What the task asks: Your answer must consist only of the lines from the start of the entries through the line that holds "OneStat (125, 102)", copied exactly, with no pictures.

Collected data entries:

• • • • •

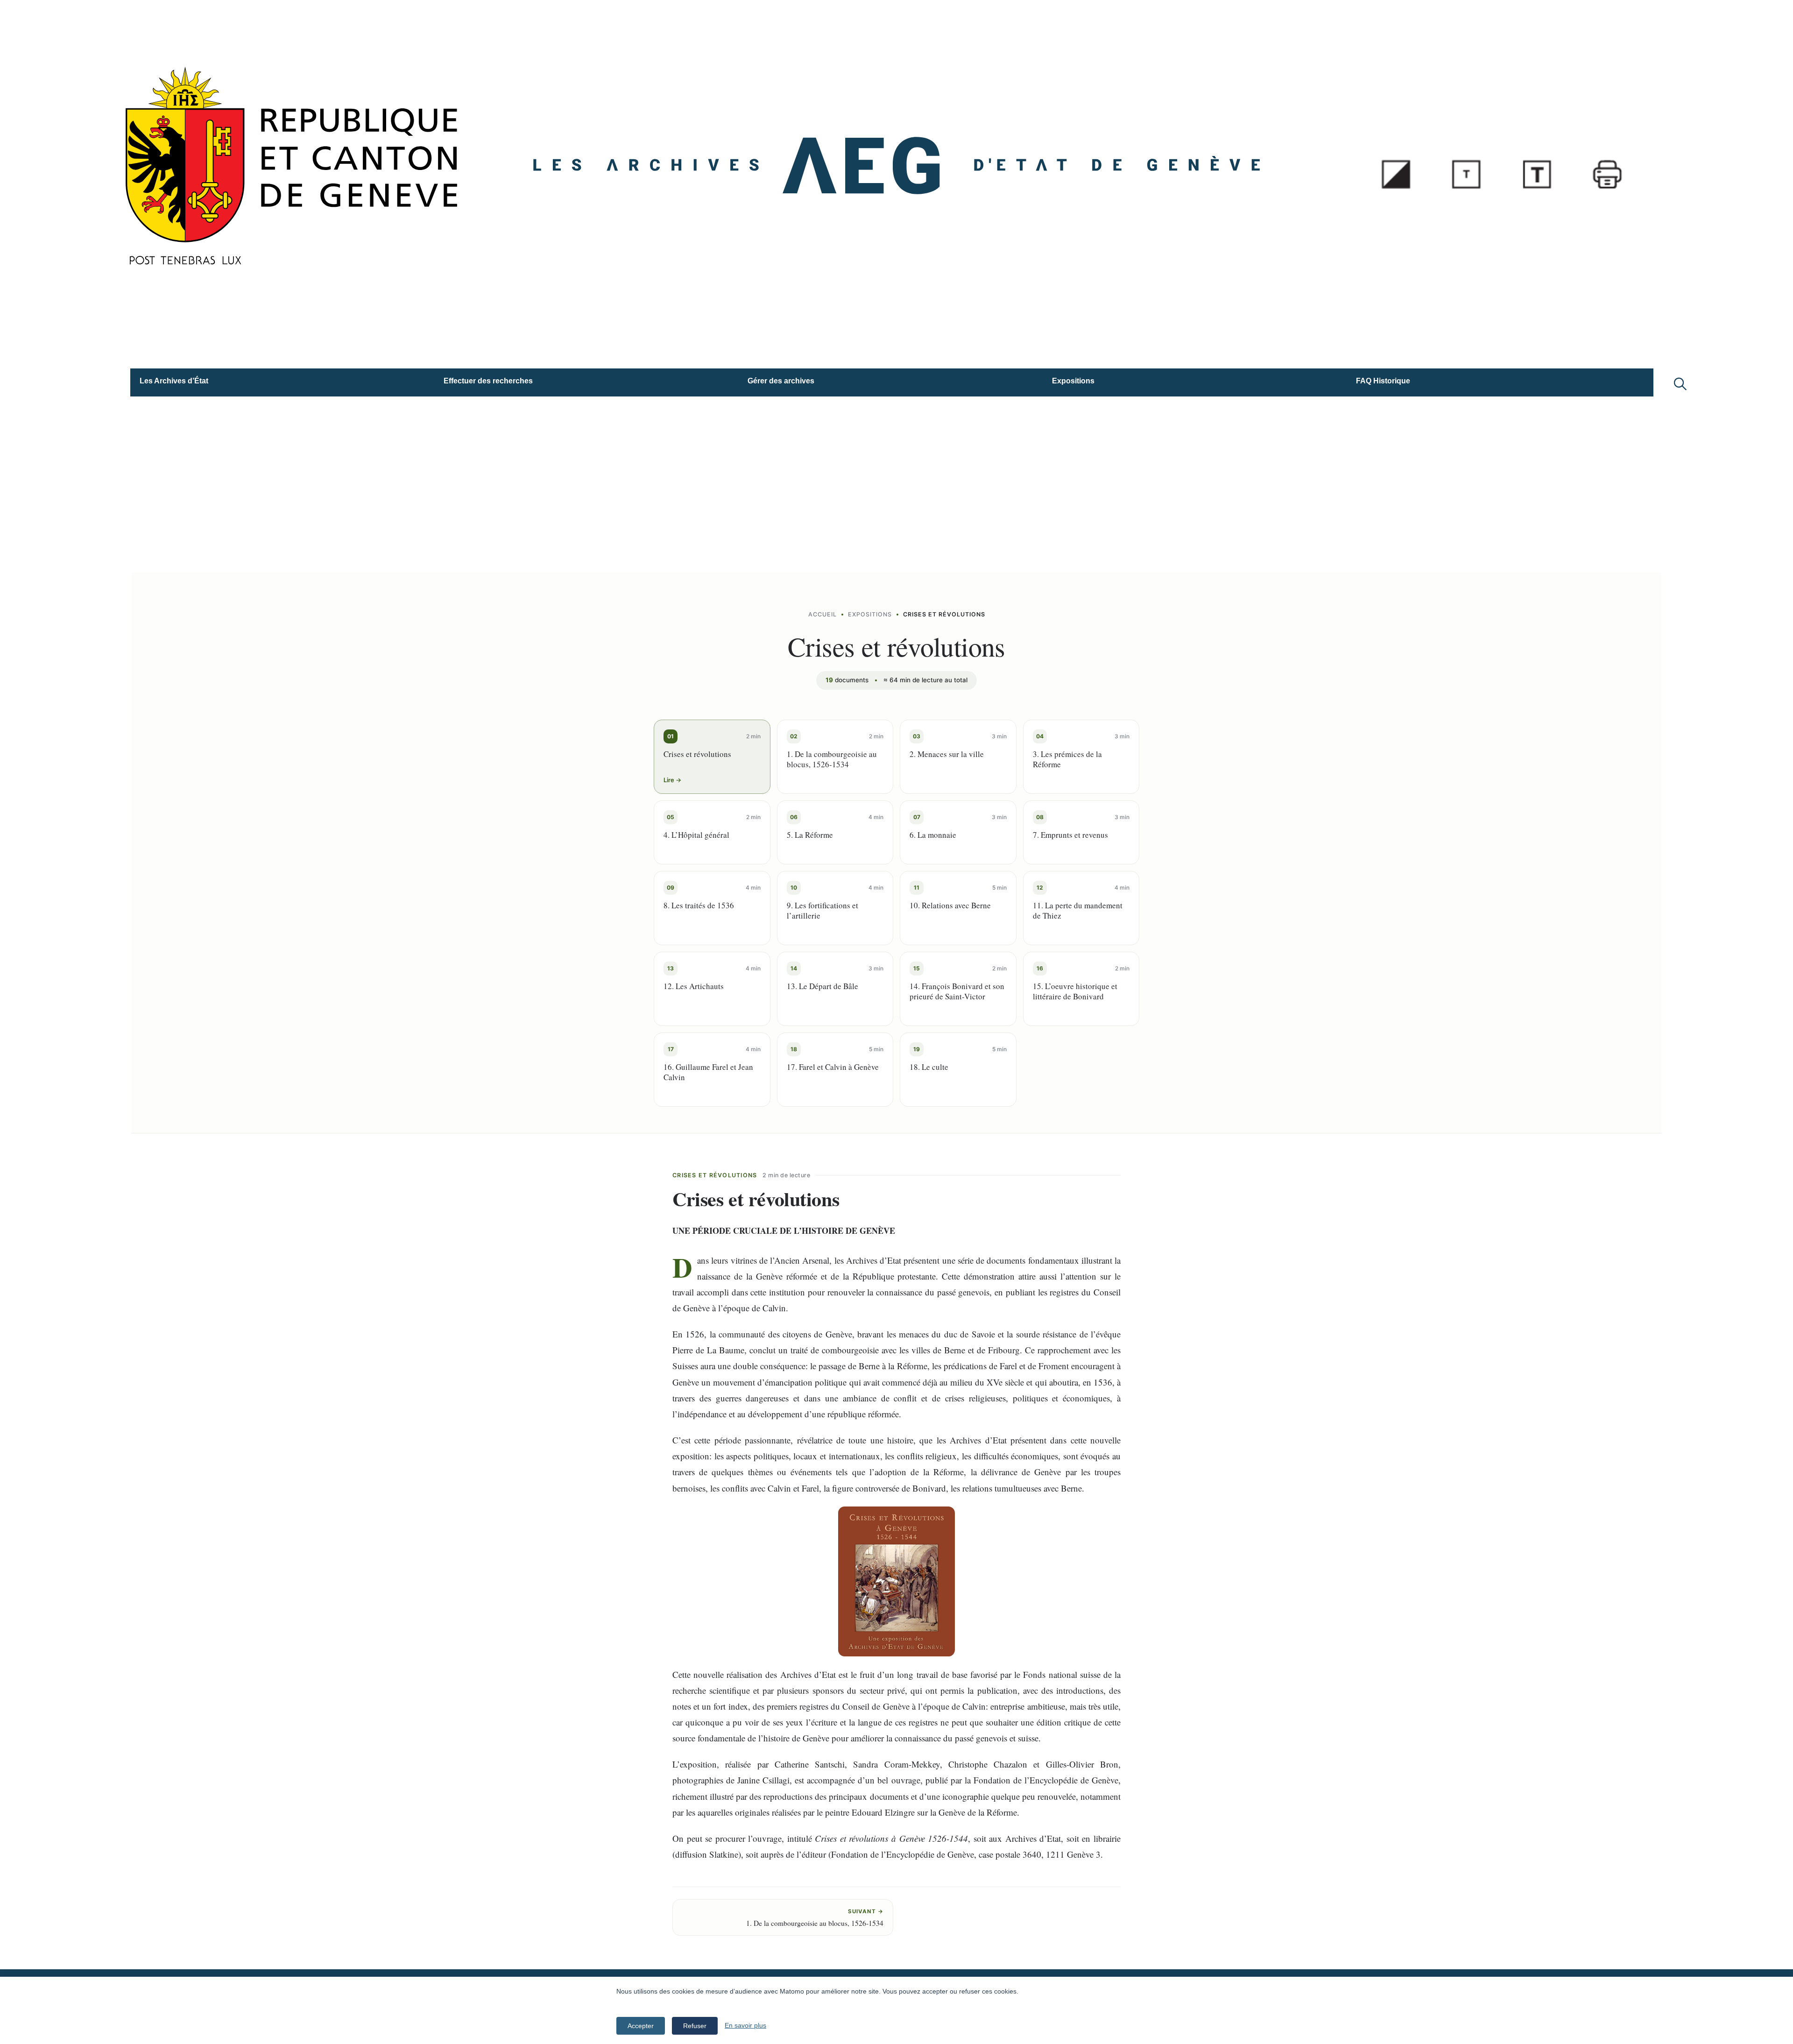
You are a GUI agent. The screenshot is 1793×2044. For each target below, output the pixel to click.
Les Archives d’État (174, 381)
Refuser (694, 2026)
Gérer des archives (781, 381)
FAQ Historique (1383, 381)
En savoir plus (745, 2025)
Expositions (1073, 381)
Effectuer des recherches (488, 381)
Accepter (641, 2026)
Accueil (822, 614)
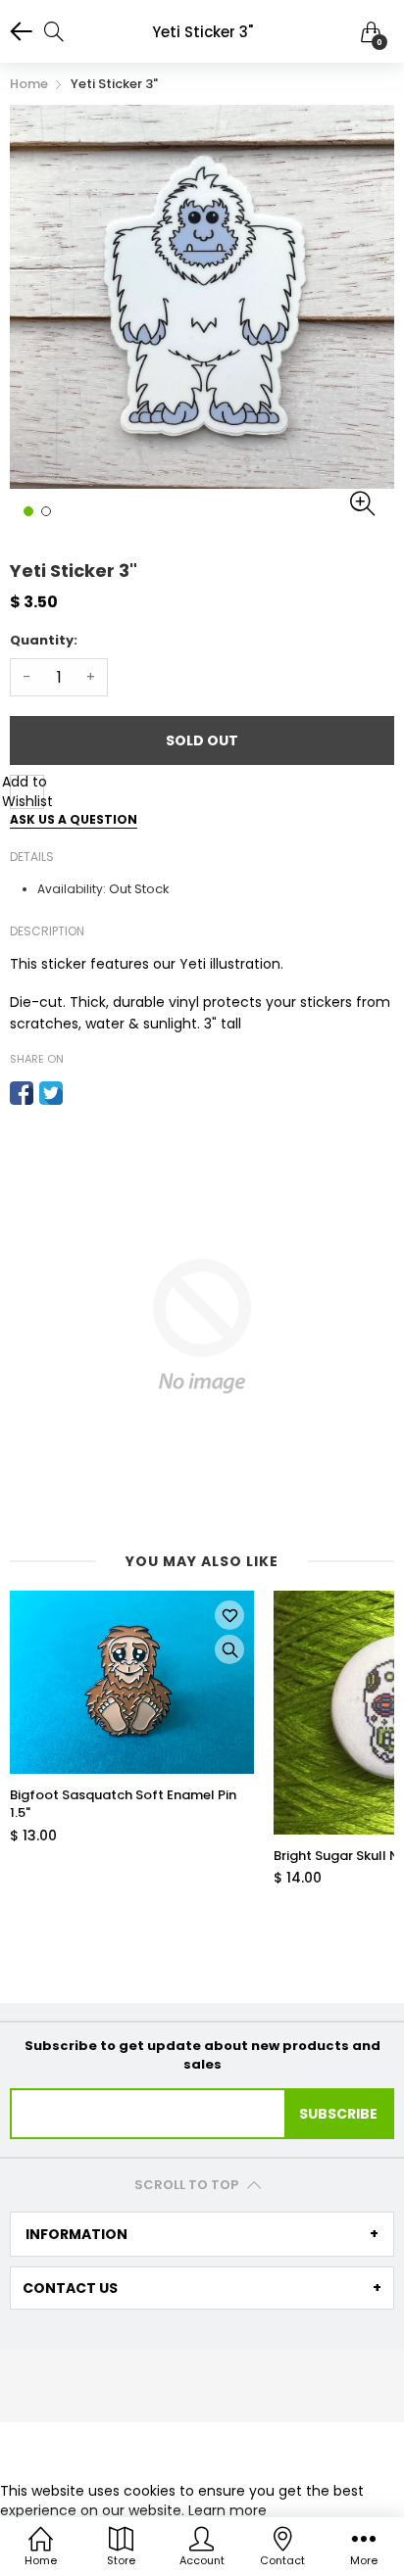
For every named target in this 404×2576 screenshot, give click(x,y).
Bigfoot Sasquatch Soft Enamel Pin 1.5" (123, 1804)
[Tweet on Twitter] (51, 1093)
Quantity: (43, 640)
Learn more (227, 2510)
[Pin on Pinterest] (80, 1093)
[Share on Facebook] (21, 1093)
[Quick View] (229, 1649)
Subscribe (338, 2113)
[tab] (202, 2234)
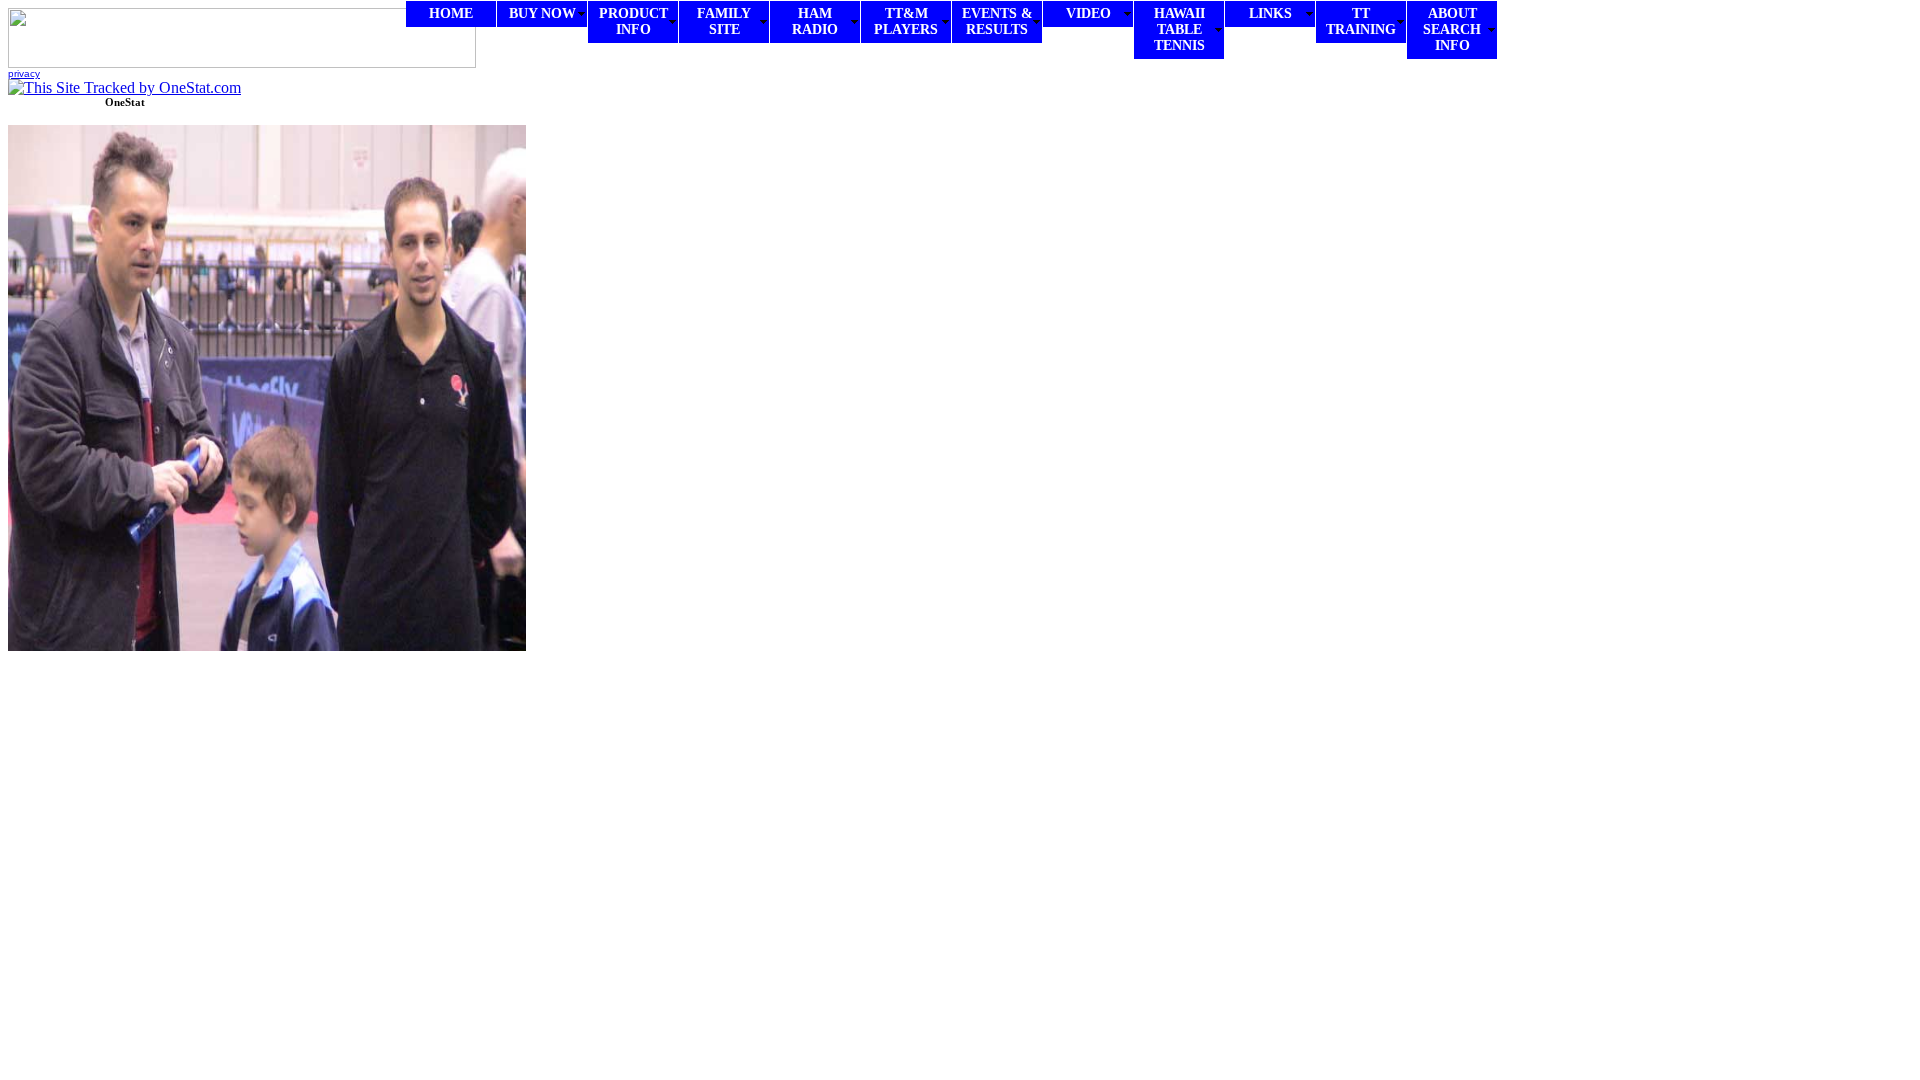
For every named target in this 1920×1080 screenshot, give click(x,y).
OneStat (125, 102)
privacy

• • • • •

Answer section:
You are a GUI agent. The screenshot is 1793×2044. For each target below, output the pixel to click.
Les Archives d’État (174, 381)
Refuser (694, 2026)
Gérer des archives (781, 381)
FAQ Historique (1383, 381)
En savoir plus (745, 2025)
Expositions (1073, 381)
Effectuer des recherches (488, 381)
Accepter (641, 2026)
Accueil (822, 614)
For every named target in this 404×2576 screenshot, give click(x,y).
Bigfoot Sasquatch Soft Enamel Pin 1.5" (123, 1804)
[Tweet on Twitter] (51, 1093)
Quantity: (43, 640)
Learn more (227, 2510)
[Pin on Pinterest] (80, 1093)
[Share on Facebook] (21, 1093)
[Quick View] (229, 1649)
Subscribe (338, 2113)
[tab] (202, 2234)
For every named target in this 1920×1080 screenshot, give click(x,y).
OneStat (125, 102)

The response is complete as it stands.